What this made me think about was the conflict between the vertical and the horizontal...and what St. Paul said about the battle being with powers and principalities and, by extension, not a single combat. The dervish whirls, he stands upright but his motion is all horizontal. The animal world is horizontal. People are vertical. Images in the film play on this contrast. The dead are horizontal. The living fight to stay vertical. But they fight as individuals against powers and principalities. Airplanes are high in the sky but fall. The forces of nature are really, once the skirt is raised, the forces of decay and horizontality. We may help each other but we are powerless to unite except in special ways. What the film maker has done is raise the veil of the Saitic Isis and seen the true state of things. Plutarch has a nice little essay on this goddess on the island of Sais. It is like Roger Bacon who chased a beautiful woman until she, in exasperation, lifted her clothing to reveal the cancer devouring her body. In the end, the redemption is in the fall itself. That is, not to overuse the religious language, in going from the vertical to the horizontal which is inevitable, we redeem ourselves as Bacon, reminded of the horizontality and evanescence of the natural world in his lust for the surface, redeemed himself."

To clarify one thing about the technical side of the film: Were the images sped up, slowed down, or in other ways altered from their original state?

The images were step printed two or three frames for every original frame, in effect slowing the images down.

I haven't seen any of your other films, though I've read about some of them. When did you first begin making films? At that time, what interested you most about filmmaking?

I began making films in the late 1980s as an art student at The Cooper Union, where I was studying painting. My film professor was the great experimental animator Robert Breer, who also used to be a painter. He taught a type of autonomous filmmaking based on the concept of manipulating 24 paintings a second. This was something I could relate to, as a single painting could not do what I wanted it to do for a viewer. I found animation to be too labor intensive, so I experimented with a sort of subtractive animation based on degrading images that has been previously photographed with a movie camera. This led me to archival footage and its various degradations, chiefly through the work of Ken Jacobs (Tom,Tom, The Pipers Son, among many others)

What can you tell us about other current or future projects you're involved with?

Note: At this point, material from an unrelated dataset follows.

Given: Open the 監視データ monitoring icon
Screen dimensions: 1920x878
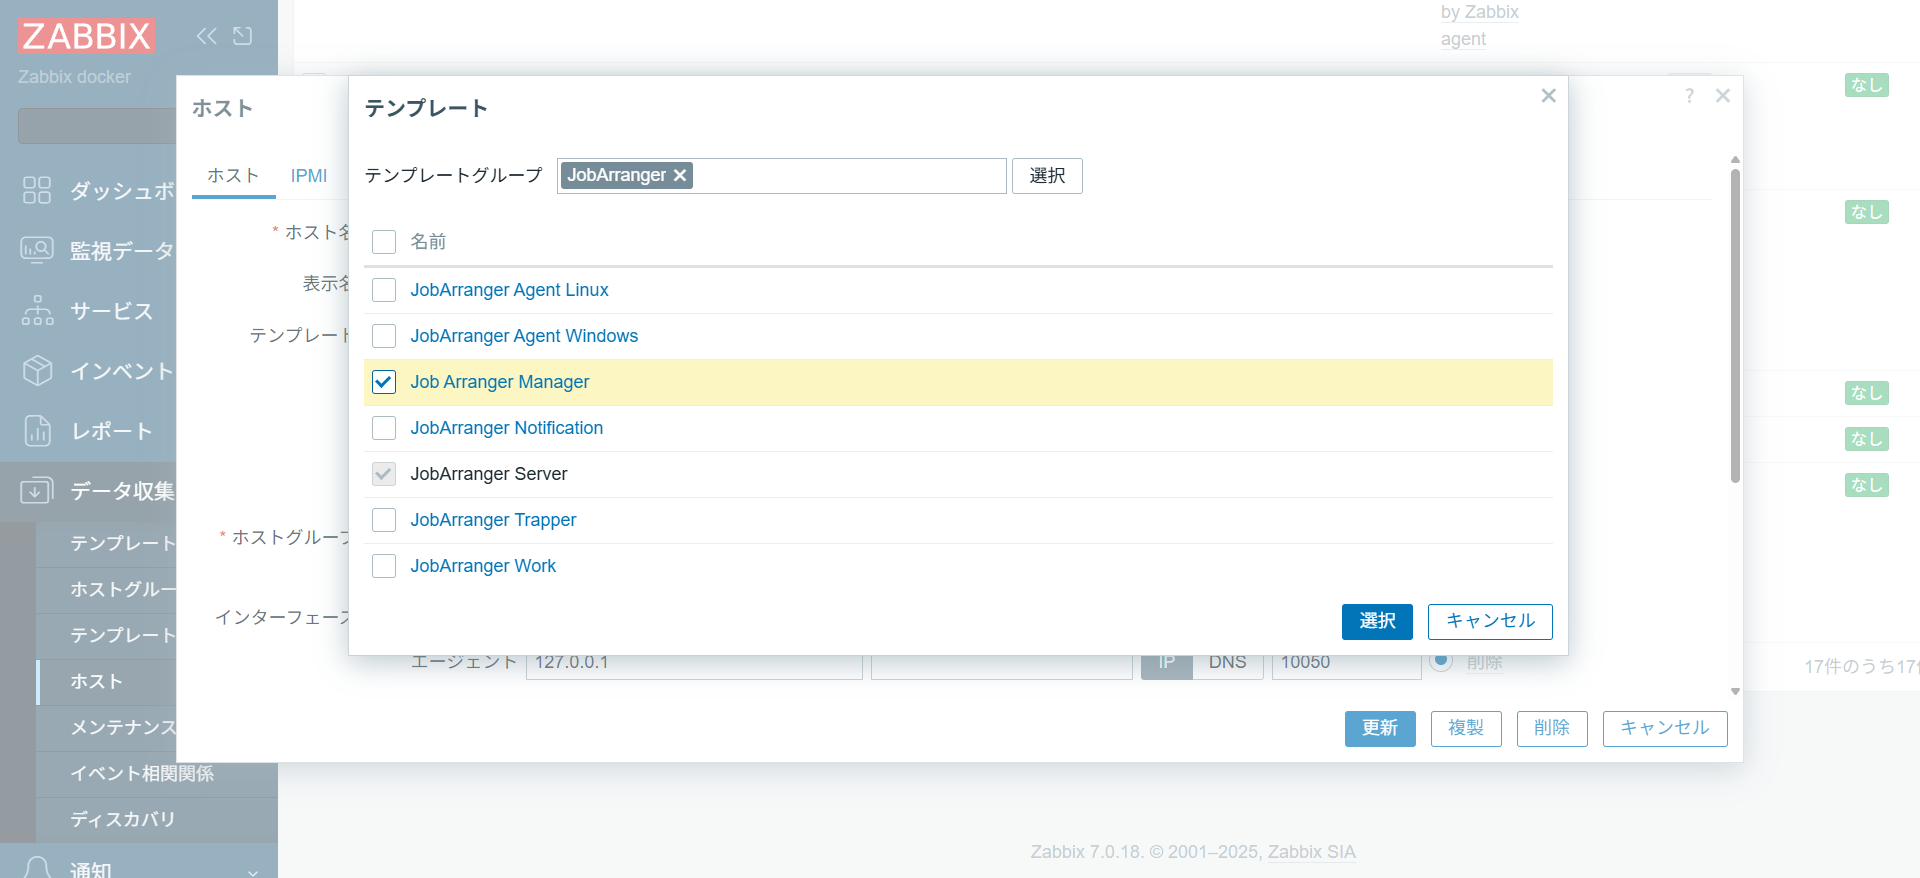Looking at the screenshot, I should tap(37, 250).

This year I will collaborate again with Ridge Theater on the set of a new production of John Adams' opera The Death of Klinghoffer, which will be presented at the Brooklyn Academy of Music in December 2003. Next year we will reunite with Michael Gordon to present a new piece at Carnegie Hall in February 2004. I have several other projects that are in various states of incubation, mostly involving presenting film images with live music in different formats.